Affronto la tangenziale come al solito. I miei livelli, oggi, sono bassi, ma sorrido. Sotto le curve, un groviglio di linea e binari, nel quale due-tre treni sembrano annaspare. Tiro su con il naso, interrogo il cielo. Le nuvole si dispongono formando un solitario da divinazione: grandi nuvole, nuvole a striscia, lievi tratti grigi, pecorelle smarrite, stracci che sembrano portare via pezzi del cielo, stracci che sembrano resti di pomata sul cielo dolorante, tutto il ventaglio dei significati. Ma sopratutto i cumulonembi m'impressionano. Con quel nome da mostro delle fiabe, orco gigantesco che abita in cima al fagiolo magico e che lancia uno dietro l'altro gli aerei nel cielo, seduto sulle grasse terre dietro il GRA. San Lorenzo odora di caffé, oggi. Da una finestra un uomo si sporge di fianco, come a dare una spallata all'aria del mattino. Fuma e guarda lassù, poi si gira a sentire qualcuno che ha parlato, dentro la stanza. Guido larga, evitando i gardrail. Lui ritorna, le mani appoggiate sul davanzale, il mento puntato verso le nuvole come una prua...

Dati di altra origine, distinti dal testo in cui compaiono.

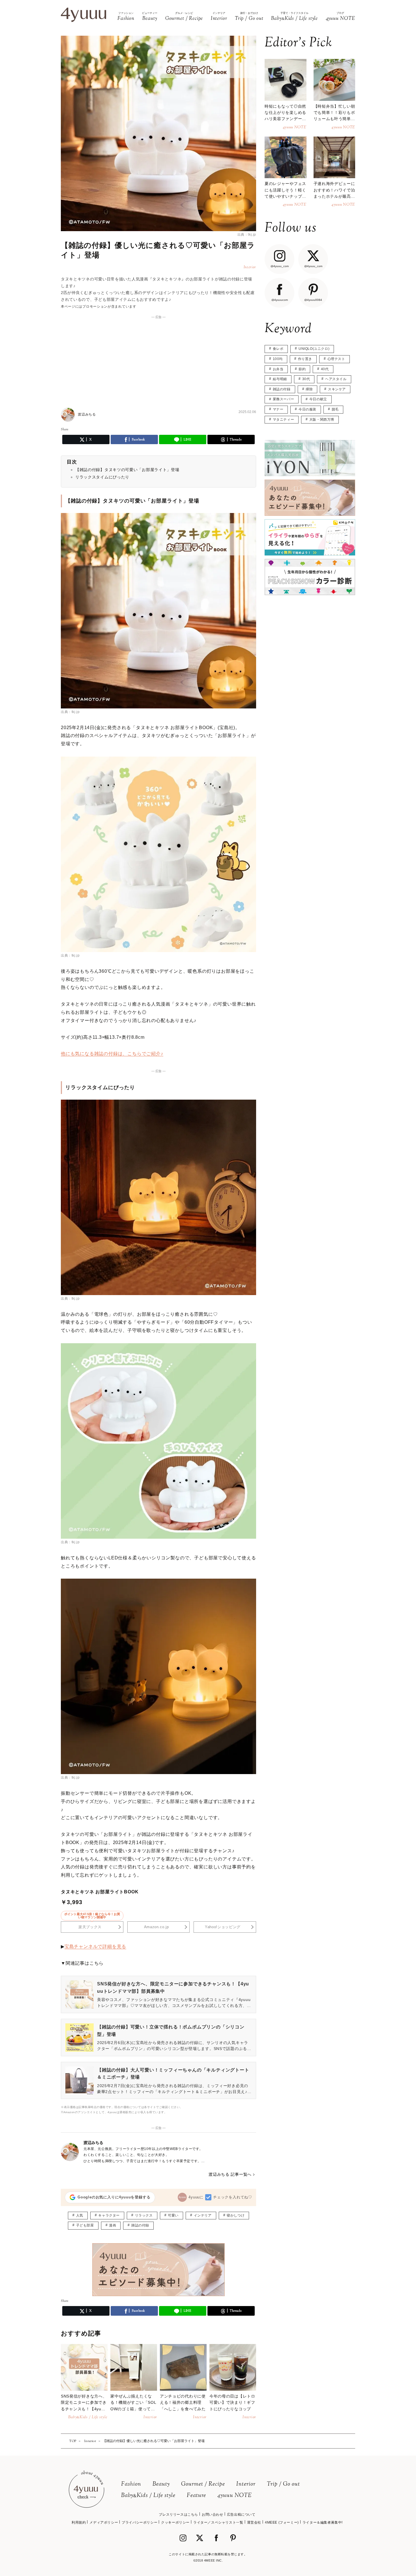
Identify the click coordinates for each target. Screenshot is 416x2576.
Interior (246, 2484)
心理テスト (336, 359)
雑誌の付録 (140, 2225)
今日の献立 (318, 399)
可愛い (173, 2215)
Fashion (131, 2484)
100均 (278, 359)
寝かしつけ (236, 2215)
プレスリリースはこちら (178, 2515)
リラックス (144, 2215)
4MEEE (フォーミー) (282, 2522)
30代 (306, 379)
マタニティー (283, 419)
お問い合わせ (212, 2515)
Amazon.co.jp (156, 1927)
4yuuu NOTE (234, 2496)
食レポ (278, 349)
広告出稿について (241, 2515)
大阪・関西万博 (321, 419)
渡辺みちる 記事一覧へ (230, 2174)
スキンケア (337, 389)
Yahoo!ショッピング (223, 1927)
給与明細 (280, 379)
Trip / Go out (283, 2484)
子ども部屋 (85, 2225)
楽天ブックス (90, 1927)
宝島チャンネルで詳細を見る (95, 1946)
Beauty (161, 2484)
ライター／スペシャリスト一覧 (218, 2522)
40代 (325, 369)
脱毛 (335, 409)
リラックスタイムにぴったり (102, 477)
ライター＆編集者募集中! (323, 2522)
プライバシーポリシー (139, 2522)
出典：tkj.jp (246, 235)
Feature (196, 2496)
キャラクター (109, 2215)
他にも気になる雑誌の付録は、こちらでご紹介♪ (112, 1053)
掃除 (309, 389)
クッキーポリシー (175, 2522)
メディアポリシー (103, 2522)
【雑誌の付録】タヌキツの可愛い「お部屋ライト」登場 (127, 469)
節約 (302, 369)
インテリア (203, 2215)
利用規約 (79, 2522)
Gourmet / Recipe (203, 2484)
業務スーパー (283, 399)
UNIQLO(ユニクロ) (314, 349)
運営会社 (254, 2522)
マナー (278, 409)
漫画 (112, 2225)
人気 (79, 2215)
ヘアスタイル (336, 379)
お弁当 (278, 369)
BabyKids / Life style (148, 2496)
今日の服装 (307, 409)
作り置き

domenica 18 settembre 2005

Blues for eating the black


Notte Bianca 2005: Les Fous de Bassin, Laghetto dell'EUR

La pioggia e l’autobus che non arriva sono già una conversazione in se stessi, un alibi per chi è solo in quel tempo di attesa. Aspetto un autobus verso l’Eur. Ombrelli e luci strisciate, gli autisti che passano nelle loro bolle appannate. Un ombra nera si raccoglie sotto il ponteggio dove mi sono protetta dall’impietosità del cielo.
- Scusi, quando passano qui, gli autobus? Non ne so niente, mi si è rotto il motorino sulla Tuscolana e devo tornare a casa…
- Bella iella.
- E dire che venivo da Prati.. sono zuppo…

Devo resistere, non ridere troppo dell’umanità alla quale sono disabituata. Sarebbe come ridere di me stessa e il mio SuperIo non me lo permette mai. E’ così buffo, sincero e non distante, tutto di nero vestito, occhiali e codino: un’ombra della mia generazione, con una busta di plastica bianca in mano, le cose che portava nel bauletto. Scivoliamo in fondo all’autobus che ci porta dentro i suoi vetri appannati. Parliamo di tutto e di niente, ridiamo. Rispondo sincera. Ama il 600 veneto. Io le nature morte del 600 spagnolo. Scende a Piazza dei Navigatori. Non ci vedremo mai più.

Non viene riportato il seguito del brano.